##### INPUT RECORDS

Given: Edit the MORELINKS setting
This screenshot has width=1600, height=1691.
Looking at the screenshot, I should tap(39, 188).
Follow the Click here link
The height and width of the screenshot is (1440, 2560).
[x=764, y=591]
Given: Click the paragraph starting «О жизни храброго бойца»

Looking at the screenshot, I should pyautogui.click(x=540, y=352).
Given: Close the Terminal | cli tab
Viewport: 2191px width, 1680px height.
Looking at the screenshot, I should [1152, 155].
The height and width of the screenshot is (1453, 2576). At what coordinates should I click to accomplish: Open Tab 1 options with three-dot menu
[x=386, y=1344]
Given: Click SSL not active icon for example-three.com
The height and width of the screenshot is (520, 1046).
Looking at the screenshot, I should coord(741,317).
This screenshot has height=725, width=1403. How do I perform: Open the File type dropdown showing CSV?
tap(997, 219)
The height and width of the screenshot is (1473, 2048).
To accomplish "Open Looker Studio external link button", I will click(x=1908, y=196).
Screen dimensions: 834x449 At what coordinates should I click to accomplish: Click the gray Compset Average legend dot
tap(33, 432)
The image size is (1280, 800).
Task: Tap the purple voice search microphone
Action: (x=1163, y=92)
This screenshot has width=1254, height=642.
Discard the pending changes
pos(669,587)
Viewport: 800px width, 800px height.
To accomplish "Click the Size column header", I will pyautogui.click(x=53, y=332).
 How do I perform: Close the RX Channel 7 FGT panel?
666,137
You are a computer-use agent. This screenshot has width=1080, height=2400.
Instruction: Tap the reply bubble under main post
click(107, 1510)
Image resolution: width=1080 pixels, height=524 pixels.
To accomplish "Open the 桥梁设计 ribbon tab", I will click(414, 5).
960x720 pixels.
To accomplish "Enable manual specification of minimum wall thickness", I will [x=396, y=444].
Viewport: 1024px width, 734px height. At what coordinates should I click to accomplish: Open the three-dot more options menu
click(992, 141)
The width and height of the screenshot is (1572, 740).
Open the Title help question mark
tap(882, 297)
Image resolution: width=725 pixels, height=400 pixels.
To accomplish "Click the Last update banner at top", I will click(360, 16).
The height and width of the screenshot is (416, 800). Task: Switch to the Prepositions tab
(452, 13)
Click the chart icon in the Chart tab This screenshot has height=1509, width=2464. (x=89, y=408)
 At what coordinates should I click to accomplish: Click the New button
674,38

##########

→ **EXERCISE PROMPT**: Copy the records verbatim, beginning at the line containing "Viewport: 1024px width, 734px" and continuing through the final line of the records.

→ **RESPONSE TO THE TASK**:
Viewport: 1024px width, 734px height. At what coordinates should I click to accomplish: Open the three-dot more options menu
click(992, 141)
The width and height of the screenshot is (1572, 740).
Open the Title help question mark
tap(882, 297)
Image resolution: width=725 pixels, height=400 pixels.
To accomplish "Click the Last update banner at top", I will click(360, 16).
The height and width of the screenshot is (416, 800). Task: Switch to the Prepositions tab
(452, 13)
Click the chart icon in the Chart tab This screenshot has height=1509, width=2464. (x=89, y=408)
 At what coordinates should I click to accomplish: Click the New button
674,38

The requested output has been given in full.